The paradox: More regulations, but also more breaches!
In recent years, we have seen new cybersecurity regulations and laws being adopted, such as GDPR, NIS2, and DORA. However, we can observe a curious trend. Despite more regulations, data breaches continue to rise. According to annual data breach research, data breaches in the U.S. increased by 68% compared to previous years. Meanwhile, since the GDPR’s implementation in 2018, over 2,000 fines totaling more than €4 billion have been issued, according to GDPR Enforcement Tracker. Furthermore, data privacy research suggests that, on average, data breaches take over 113 days to detect, with the average time between breach detection and consumer notification exceeding 133 days.
This raises the question: Do regulatory requirements bring real benefits to cybersecurity, or would breaches be even higher without them? Or do data breaches occur regardless of regulations?
In this article, we will take a closer look at the correlation between cybersecurity regulations and data breaches.
Regulatory fines vs. Data breaches: Coincidence or correlation?
Let’s start by asking a bold question: Is there an actual correlation between the rise in regulatory fines and the growing number of data breaches?
To answer this, we need to look at the number of reported data protection incidents in Europe. Cyber Crime & Security suggests that the number of reported incidents has surged. However, this increase does not necessarily mean that there are more security incidents, but rather that breaches are being identified and reported more frequently compared to regions without such strict reporting rules.
From this statistic we can conclude that despite the global rise in major security incidents, Europe’s figures are comparatively lower. This also reflects the overall impact of regulatory enforcement on data breaches. But how effective are mandatory breach notifications really?
Mandatory breach notifications and their (modest) impacts
The next pressing question is to see whether post-breach notifications are effective. In exploring the GDPR’s impact, we’ve noted a clear improvement in how seriously European organizations take data security since its adoption in 2016.

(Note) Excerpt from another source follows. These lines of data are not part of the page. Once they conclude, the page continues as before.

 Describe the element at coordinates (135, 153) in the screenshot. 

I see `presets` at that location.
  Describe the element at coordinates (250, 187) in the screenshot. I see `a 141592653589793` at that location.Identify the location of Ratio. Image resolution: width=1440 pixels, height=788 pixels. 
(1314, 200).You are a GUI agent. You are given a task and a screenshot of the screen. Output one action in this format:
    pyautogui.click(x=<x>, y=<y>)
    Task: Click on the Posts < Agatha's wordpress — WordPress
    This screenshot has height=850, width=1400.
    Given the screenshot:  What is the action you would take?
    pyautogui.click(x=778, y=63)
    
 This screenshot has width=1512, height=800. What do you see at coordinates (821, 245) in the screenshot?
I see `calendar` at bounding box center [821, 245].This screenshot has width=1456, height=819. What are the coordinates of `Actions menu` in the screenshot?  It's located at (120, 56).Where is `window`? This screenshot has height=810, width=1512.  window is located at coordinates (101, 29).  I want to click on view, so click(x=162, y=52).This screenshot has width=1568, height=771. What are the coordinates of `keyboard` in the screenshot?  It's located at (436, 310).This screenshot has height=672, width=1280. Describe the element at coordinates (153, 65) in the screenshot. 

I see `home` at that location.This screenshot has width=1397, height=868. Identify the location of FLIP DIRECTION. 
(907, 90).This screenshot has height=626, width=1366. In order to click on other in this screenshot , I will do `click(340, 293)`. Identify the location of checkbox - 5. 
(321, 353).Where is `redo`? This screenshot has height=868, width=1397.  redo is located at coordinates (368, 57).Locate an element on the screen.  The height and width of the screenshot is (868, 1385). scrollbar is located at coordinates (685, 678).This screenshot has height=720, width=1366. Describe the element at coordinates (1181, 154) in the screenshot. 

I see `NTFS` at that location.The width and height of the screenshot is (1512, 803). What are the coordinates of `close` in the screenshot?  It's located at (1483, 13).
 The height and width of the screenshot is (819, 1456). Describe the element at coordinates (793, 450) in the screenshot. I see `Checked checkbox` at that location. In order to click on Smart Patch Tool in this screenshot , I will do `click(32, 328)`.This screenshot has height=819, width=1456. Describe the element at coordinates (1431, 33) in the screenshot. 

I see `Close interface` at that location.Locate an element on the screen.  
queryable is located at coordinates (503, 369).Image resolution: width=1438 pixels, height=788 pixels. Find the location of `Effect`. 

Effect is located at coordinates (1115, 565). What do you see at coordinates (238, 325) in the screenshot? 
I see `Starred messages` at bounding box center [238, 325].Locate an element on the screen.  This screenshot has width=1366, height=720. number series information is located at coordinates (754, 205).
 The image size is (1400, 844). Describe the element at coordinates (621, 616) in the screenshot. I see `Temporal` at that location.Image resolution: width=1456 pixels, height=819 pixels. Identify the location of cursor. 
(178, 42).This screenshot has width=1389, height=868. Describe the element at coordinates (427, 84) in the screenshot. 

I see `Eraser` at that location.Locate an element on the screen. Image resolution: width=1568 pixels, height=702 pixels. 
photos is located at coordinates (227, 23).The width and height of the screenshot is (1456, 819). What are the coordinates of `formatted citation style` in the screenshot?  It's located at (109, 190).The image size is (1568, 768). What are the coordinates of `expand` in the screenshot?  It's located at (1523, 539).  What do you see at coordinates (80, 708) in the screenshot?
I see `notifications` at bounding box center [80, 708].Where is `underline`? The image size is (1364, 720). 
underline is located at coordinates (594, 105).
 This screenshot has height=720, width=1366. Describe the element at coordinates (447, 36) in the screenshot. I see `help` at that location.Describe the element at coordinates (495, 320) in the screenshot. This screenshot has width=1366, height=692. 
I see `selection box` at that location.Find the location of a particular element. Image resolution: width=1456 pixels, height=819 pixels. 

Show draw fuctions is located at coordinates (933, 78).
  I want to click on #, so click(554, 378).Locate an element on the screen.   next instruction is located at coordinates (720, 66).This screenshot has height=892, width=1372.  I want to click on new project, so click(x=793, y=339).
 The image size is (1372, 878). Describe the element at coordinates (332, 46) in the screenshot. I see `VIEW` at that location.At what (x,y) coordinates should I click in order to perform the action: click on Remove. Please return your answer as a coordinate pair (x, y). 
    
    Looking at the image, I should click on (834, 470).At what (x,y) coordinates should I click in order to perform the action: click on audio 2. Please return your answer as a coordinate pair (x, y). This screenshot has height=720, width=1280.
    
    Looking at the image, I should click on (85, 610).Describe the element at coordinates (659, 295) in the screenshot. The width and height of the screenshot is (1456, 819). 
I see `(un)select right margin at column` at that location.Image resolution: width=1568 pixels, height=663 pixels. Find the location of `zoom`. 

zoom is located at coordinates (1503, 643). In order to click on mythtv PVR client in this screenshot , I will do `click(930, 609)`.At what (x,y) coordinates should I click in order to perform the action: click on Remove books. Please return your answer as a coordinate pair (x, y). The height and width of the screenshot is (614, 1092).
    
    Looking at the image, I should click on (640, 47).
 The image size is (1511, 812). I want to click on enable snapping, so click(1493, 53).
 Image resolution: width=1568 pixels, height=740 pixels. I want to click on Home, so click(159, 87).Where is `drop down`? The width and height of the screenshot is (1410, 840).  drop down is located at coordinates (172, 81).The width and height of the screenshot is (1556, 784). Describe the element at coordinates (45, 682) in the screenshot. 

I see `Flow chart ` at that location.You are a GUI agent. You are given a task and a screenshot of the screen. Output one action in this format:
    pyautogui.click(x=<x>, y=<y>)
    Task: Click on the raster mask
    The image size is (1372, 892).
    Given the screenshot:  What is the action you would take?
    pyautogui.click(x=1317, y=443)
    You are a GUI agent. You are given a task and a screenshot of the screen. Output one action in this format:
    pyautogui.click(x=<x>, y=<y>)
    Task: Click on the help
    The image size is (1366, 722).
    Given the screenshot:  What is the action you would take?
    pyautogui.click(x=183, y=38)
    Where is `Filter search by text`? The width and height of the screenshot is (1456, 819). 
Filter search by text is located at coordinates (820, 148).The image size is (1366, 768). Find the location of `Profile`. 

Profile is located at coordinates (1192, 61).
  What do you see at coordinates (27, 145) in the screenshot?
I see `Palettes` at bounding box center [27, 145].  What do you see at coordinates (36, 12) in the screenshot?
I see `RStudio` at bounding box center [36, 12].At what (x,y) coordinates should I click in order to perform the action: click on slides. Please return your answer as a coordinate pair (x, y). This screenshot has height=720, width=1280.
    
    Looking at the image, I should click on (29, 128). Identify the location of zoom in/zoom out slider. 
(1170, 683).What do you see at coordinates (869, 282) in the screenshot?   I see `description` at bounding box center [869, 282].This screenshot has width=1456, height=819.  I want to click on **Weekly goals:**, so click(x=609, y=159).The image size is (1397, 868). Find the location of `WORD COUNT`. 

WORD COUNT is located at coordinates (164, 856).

Studies, such as the Cisco Data Privacy Benchmark Study, suggest that GDPR has indeed motivated controllers to enhance their data security practices by mandating post-breach notifications. According to the report, over 80% of organizations state that complying with data privacy laws has improved their overall cybersecurity posture and reduced privacy-related risk.
However, to understand whether this also extends to breach notifications under GDPR is a bit more challenging. Research by Bisogni (2020) indicates that mandatory breach notifications lead to only modest improvements in data security practices. This is supported by research examining the costs and causes of cyber incidents, which suggests that mandatory breach notifications bring only modest improvements in data security practices, depending on the strictness of the rule. The study concludes that mandatory breach notifications reduce identity theft by about 10%. However, when stricter rules require disclosure for low-risk breaches, the reduction is only ~4%.
This marginal decrease shows us that mandatory notification alone is not sufficient to drive significant changes in organizational security practices. Also, this is also not effective in preventing future breaches. So how is GDPR improving data security and privacy?
The conundrum of compliance
The complexity of GDPR compliance presents several challenges that can be seen as the compliance conundrum.
First, inconsistent enforcement across EU member states allows companies to evade strict penalties based on location, undermining the regulation’s effectiveness. Small- and medium-sized enterprises face disproportionate costs to meet GDPR requirements, while larger companies can more easily absorb these expenses.
Moreover, the intricate nature of GDPR regulations can increase the risk of data breaches, as organizations may struggle with complex compliance demands, potentially leading to unintentional breaches.
Industry standards like ISO 27001 emphasize formal security requirements but lack detailed implementation guidance. This lack of clarity leaves room for interpretation and may not effectively enhance data security and privacy practices.
Therefore, while compliance with regulations like GDPR is important, it is simply not enough to make an impact on the overall security posture. As the saying goes, “You can be compliant with a security standard or regulation and still not be secure.”
Strong data security and privacy require going beyond the minimum compliance requirements to adapt data security and privacy measures to evolving threats.
Compliance alone is not enough!
Despite increasing cybersecurity regulations like GDPR, DORA and NIS 2, data breaches keep rising. While these regulations have raised awareness and led to some improvements, the security outcomes are only modest. This is because organizations focus more on ticking compliance boxes than on proper security improvement. Breach notifications and fines push organizations to act, but the impact is minimal.
Complex regulations and inconsistent enforcement further limit their effectiveness. Meeting legal requirements doesn’t guarantee an improvement in the cybersecurity posture, as shown by modest improvements despite mandatory breach notification.
To truly reduce breaches, organizations need a proactive approach —adapting to risks and implementing security measures beyond mere compliance. The goal must be real protection, not merely ticking the boxes of regulatory controls!